On Purim, of course there is delicious food, baked items, including special cookies called Hamantaschen, with recipes all over the net. I will include my favorite simple version, because I have often been blessed with Grand-helpers in the kitchen, and some Hamantaschen recipes can get quite involved . . .

Purim is a day of dressing up and feeling royal. Of course, we also read the book of Esther, the whole megillah . . . and through that reading, the children all have groggers which make a horrible noise as they shout "Boo" every time the name of Haman is read. Purim is not a Shabbat.
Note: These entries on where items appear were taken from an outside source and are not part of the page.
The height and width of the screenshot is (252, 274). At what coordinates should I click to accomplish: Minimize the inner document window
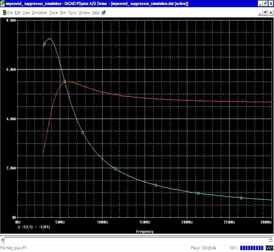[x=260, y=13]
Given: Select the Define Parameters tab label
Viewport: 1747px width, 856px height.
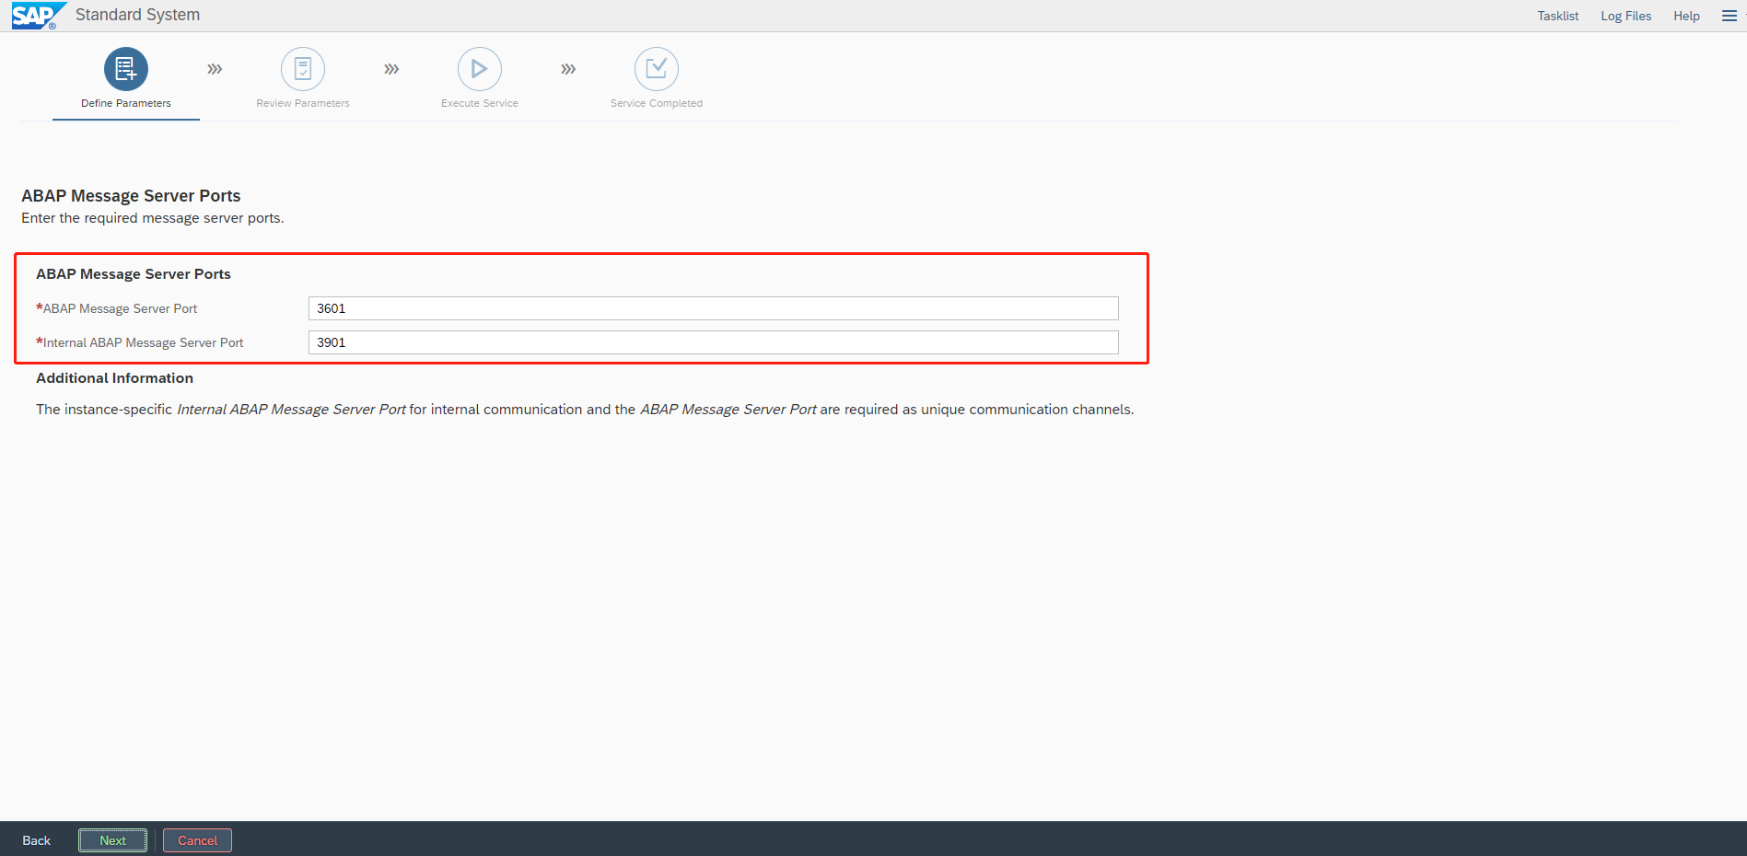Looking at the screenshot, I should point(126,103).
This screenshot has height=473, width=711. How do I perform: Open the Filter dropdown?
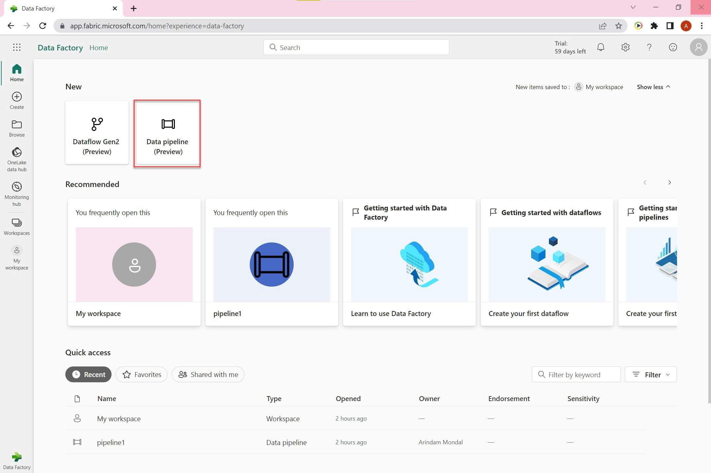pos(651,374)
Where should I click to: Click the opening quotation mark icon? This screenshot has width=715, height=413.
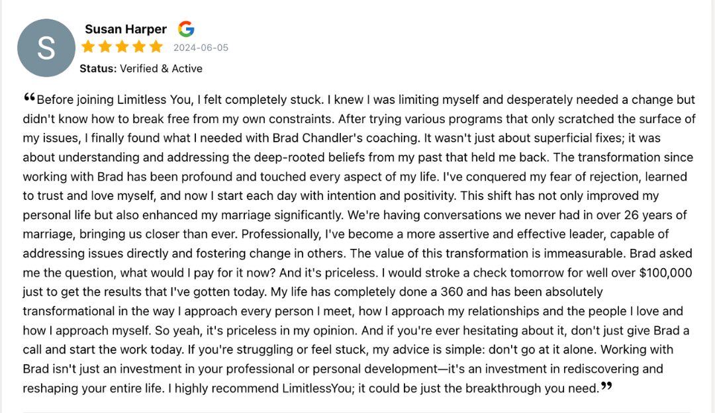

Purim is a fascinating account of the power of the G-d of Israel and a fun day to be fancy and eat delicious baked goods. This year it is a particular reminder to myself and many that we also may have come into the place we are, for such a time as this. Words of Mordechai to Esther in Chapter 4, verse 14.
The book of Esther inspires me every time I read it, in understanding that YHWH G-d will do what He has ordained to do, but being blessed to be a part of His plan is up to us.

Hamantaschen
Preheat oven to 375°
1 stick of softened Butter
1 Heaping Cup of Sugar
1 Egg well beaten
Cream well
1 Tbs Sour Cream
2 Cups Flour

Favorite fruit preserves.

I prefer to make 2 rolls about 3 inches in diameter, wrap in waxed paper and chill for at least an hour, longer is better.
Slice about 1/4" thick, add tsp of preserves in the middle and fold three sides over toward the middle, but not to the center. Cookies should be sort of triangular in shape when ready to bake
Place on cookie sheet and bake @ 375° for 8-10 minutes until just golden.